Em um estado puramente animalesco poderíamos até ter intuído a centelha, mas jamais concebido os meios para o desenvolvimento da agricultura, da linguagem ou da arte. Há em tudo isso, obviamente, gritantes anacronismos e contrassensos, sem entrarmos na questão ontológica da impossibilidade de um organismo qualquer possuir seus próprios meios de adaptação e evolução, sendo que, em nosso caso, desconheceríamos até mesmo com quantos paus se faz uma simples canoa; ou na de que um caos evolutivo, uma seleção natural cega, por definição, não poderia jamais produzir a ordem necessária para a organização do intelecto humano.
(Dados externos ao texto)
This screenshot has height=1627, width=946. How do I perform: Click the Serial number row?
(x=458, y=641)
Por volta da mesma época em que surgiu esse mito moderno, a década de 1840, Auguste Comte declarou que a mente dos homens primitivos, ao atribuírem a causa das coisas a entidades etéreas, aspiravam ao absoluto; quase dois séculos depois, no entanto, está patente que as leis sociológicas do positivismo almejam um conhecimento ainda mais absoluto. Enquanto não se chega a esse termo, e talvez nunca se chegará, aos axiomas científicos não importam verdades últimas, mas sua utilidade na administração pragmática ou pelo menos teórica dos fenômenos.
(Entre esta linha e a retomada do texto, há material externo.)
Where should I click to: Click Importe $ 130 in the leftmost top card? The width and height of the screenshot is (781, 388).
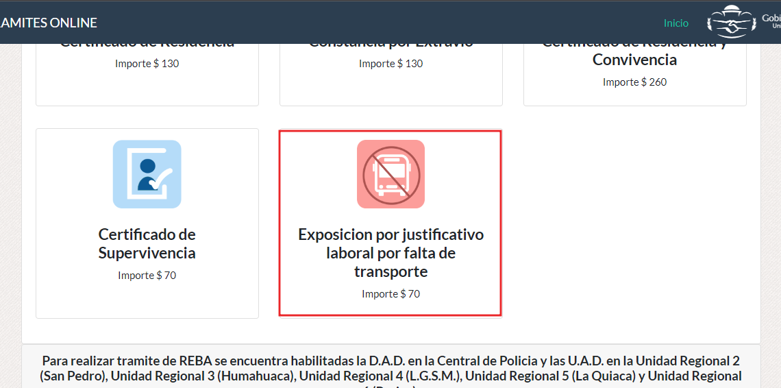(x=147, y=64)
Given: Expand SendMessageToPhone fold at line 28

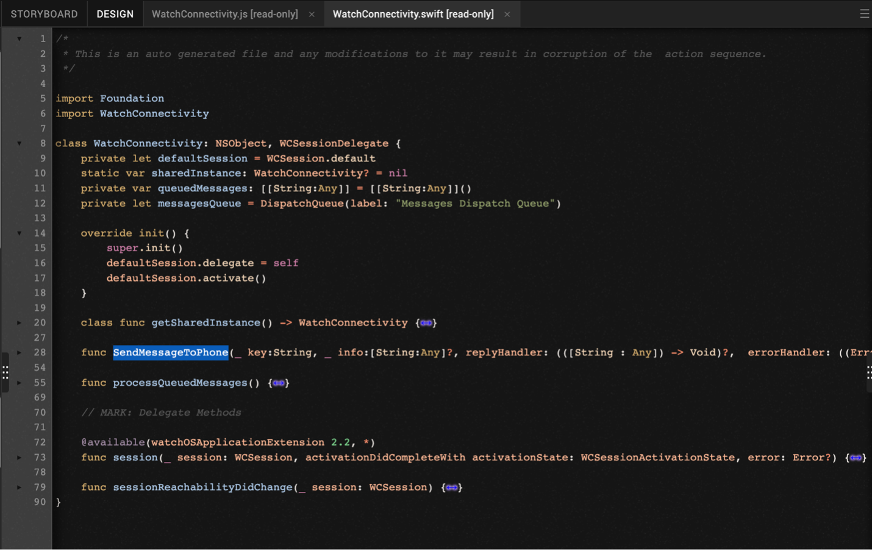Looking at the screenshot, I should pos(20,352).
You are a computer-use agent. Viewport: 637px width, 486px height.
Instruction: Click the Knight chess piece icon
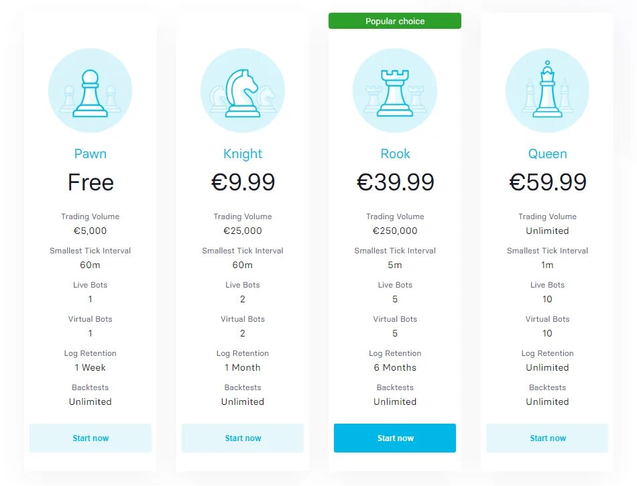pos(243,90)
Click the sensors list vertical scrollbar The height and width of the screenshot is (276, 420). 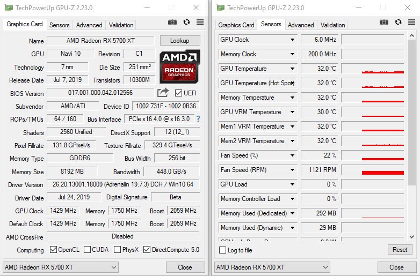tap(411, 112)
A teoria da gravidade, por exemplo, não explica melhor a queda dos corpos que a dos pitagóricos, apenas a expressa em uma equação; e o heliocentrismo, apenas o movimento errático da paralaxe dos planetas, o que interessa muito menos para a vida cotidiana que o “movimento aparente do sol” da teoria ptolomaica. Esquemas teóricos muito mais frágeis e transitórios acabam por assumir o status de axioma por virem juntos, por assim dizer, num embrulho de deslumbrante revestimento científico.
Ora, as teses de que nós humanos evoluímos desde australopitecos, na verdade apoia-se em princípios comparativos que, em essência, atuam no mesmo sentido que um dogma. O dogma está no fundamento de uma doutrina porque esta precisa afastar as hipóteses ditas falsas ou contrárias para poder se sustentar, sem o que ela tenderá mais cedo ou mais tarde a entrar em contradição e desmoronar, uma vez que os resultados esperados não se consumarão na vida prática.
Assim, um dogma não deixa de ser a versão teológica para um dado mito, um nome mais sofisticado. E, assim como este, parece não padecer de força comprobatória, talvez porque precise de milhares de anos para que a constatação de que não passa disso quebrante a certeza dos crédulos. Assim sucedeu com os mitos escatológicos, assim tem sucedido com o mito do homem das cavernas contemporâneo. Enquanto não decorrer o tempo necessário, vão constituindo nossa visão de mundo, nossa cosmogonia. Vamos substituindo uma palavra por outra, e assim seguimos orgulhosamente satisfeitos de estarmos a caminho de resolver a questão da nossa compreensão de nós mesmos.
Quem quiser acreditar, que acredite.